“Io se voglio capire, trovo posto per tutti. Io non ho una testa, ho una casa di tolleranza”
Mosca-Petuskì. Poema Ferroviario, di Venedikt Erofeev
Seduta in metro su una banchina di quattro posti, siamo io e un ragazzo che tiene gli occhi chiusi e ripassa il suo saggio di danza, librando braccia e mani per aria. La musica non c’è, ma dopo un po’ che lo fisso, non è difficile sentirla. È delicato nei movimenti e completamente immerso nel suo mondo. Per lui noi non ci siamo. Tutto il resto del mondo non c’è.
Ai lati un chihuahua che abbaia contro un giovane ragazzo che avanza chiedendo soldi, con un cartello in mano e il bicchiere vuoto del Mc di qualcun altro.
Alla fermata entra un signore non vedente sulla cinquantina. “Qualcuno mi fa sedere?” Chiede a gran voce.
“Si, vieni, puoi sederti qui”. Braccio-braccio. Mano-mano. “Girati!”. “Ok, a posto!”
Siamo in tre su una panchina per quattro.
“Piacere, Flavio”. “Piacere, Imma”.
“Mamma quanto urla questo cane!”. “Si, è già da un po’ che fa così. Dove sei diretto?” Chiedo. “A casa, ho finito ora di lavorare al Teatro “Taldeiquali”, lavoro lì come centralinista”. “E ti piace?”. “Si, molto! Non ho mai amato studiare, tornassi indietro non farei il classico e nemmeno l’università. E tu che lavoro fai?”
“Terapeuta”. “Cioè sei psicologa?”, “Si, anche”. “Io ne ho conosciuto uno”.
(Eccallà) (Penso)
“E come è andata?”, “Uno stronzo…” “Perché?” “Perché non voleva venire a prendermi giù al portone per salire in studio da lui. Non compete il mio lavoro! Mi ripeteva! Tu come lo chiameresti uno così?! Cioè quando prendo un taxi …non è quello del taxi non mi apre la porta perché non è il suo lavoro! Perché non gli compete…”. “In effetti, messa giù così, non fa una piega!”.
“E per quanto tempo l’hai incontrato?” Chiedo. “Dai ventidue ai trent’anni”!. “Wow Flavio! Sono tanti anni! Non doveva essere solo stronzo sto tipo!”. “Eh, no!” (Ride).
“Ogni tanto lo mandavo al diavolo e poi tornavo dopo un po’, perché piaceva tanto ai miei”. “Chiaro”.
Nel frattempo, arriva una donna visibilmente incinta: “Posso?”. “Si! Ti fai più là Flavio? C”è una signora che vuole unirsi a noi”. “Si, certo”. Flavio si sposta. Il ballerino pure. La donna si siede.
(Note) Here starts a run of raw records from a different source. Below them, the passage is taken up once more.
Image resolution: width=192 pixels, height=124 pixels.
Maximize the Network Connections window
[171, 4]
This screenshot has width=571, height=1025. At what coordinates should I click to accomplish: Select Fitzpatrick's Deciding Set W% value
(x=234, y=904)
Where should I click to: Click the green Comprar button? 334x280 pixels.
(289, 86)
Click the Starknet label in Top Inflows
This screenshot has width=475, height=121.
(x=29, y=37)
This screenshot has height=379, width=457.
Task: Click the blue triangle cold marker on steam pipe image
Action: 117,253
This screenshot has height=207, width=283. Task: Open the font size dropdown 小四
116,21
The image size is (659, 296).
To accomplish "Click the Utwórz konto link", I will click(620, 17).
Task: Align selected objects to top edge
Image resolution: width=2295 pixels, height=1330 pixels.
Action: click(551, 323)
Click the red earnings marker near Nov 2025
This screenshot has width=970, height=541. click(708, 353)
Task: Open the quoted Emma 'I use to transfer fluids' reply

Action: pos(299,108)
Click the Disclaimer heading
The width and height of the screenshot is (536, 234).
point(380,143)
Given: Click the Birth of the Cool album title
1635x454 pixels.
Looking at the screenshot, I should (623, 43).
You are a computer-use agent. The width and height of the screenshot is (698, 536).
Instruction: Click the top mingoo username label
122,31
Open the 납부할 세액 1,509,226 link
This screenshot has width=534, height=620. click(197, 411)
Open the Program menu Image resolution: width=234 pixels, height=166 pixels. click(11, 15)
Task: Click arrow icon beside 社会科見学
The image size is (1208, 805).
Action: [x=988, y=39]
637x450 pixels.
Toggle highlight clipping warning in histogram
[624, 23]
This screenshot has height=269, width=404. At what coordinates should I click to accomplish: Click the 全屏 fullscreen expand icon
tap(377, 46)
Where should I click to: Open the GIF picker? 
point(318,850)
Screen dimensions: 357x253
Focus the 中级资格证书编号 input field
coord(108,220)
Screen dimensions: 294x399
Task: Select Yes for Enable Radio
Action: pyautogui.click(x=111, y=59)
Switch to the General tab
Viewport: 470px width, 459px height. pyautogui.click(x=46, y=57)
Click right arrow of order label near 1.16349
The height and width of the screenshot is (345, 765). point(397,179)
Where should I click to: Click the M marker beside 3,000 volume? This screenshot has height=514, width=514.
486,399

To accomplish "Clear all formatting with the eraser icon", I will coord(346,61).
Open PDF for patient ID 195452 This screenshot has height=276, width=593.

E ora siamo in cinque su una panchina per quattro.
E mentre Flavio continua a parlare del suo terapeuta, mi accorgo che il giovane ragazzo col cappello in testa e un maglione sporco addosso, ha smesso di chiedere i soldi per sedersi proprio di fronte a noi.
Non riesce a distogliere lo sguardo da Flavio- il cinquantenne non vedente che nel frattempo racconta a gran voce tutto il resto della sua vita a me, alla donna incinta, al ragazzo ballerino, e ora pure a lui.
Lo sguardo del giovane ragazzo si fa attento. Gli occhi restano malinconici, ma lo sguardo è carico di curiosità e ammirazione. Tiene a penzoloni il suo cartello con su scritto “aiutatemi ho fame” e dopo una manciata di fermate, si prepara alla discesa senza mai distogliere, nemmeno per un secondo, lo sguardo dal mio vicino.
Un penny per i tuoi pensieri! (Penso)
Le porte si aprono, il giovane ragazzo fa per scendere, si gira e guarda un’ultima volta Flavio, e nel compiere il suo movimento scomposto gli casca tutto: il cartello, qualche spicciolo donato e il bicchiere vuoto del Mc di qualcun altro.
Nella metro come nella vita sembriamo tutte persone slegate! (Penso)
E gli incontri tra slegati, quelli li immagino proprio così:
ci si avvicina, ci si parla, ci si guarda, per lo più ci si annusa come fossimo animali di una fauna urbana, stipati in un piccolo cortile o in piccola stanza; quasi mai a parlare soltanto di noi stessi, piuttosto a parlare del mondo così come lo vediamo o come vorremmo che fosse.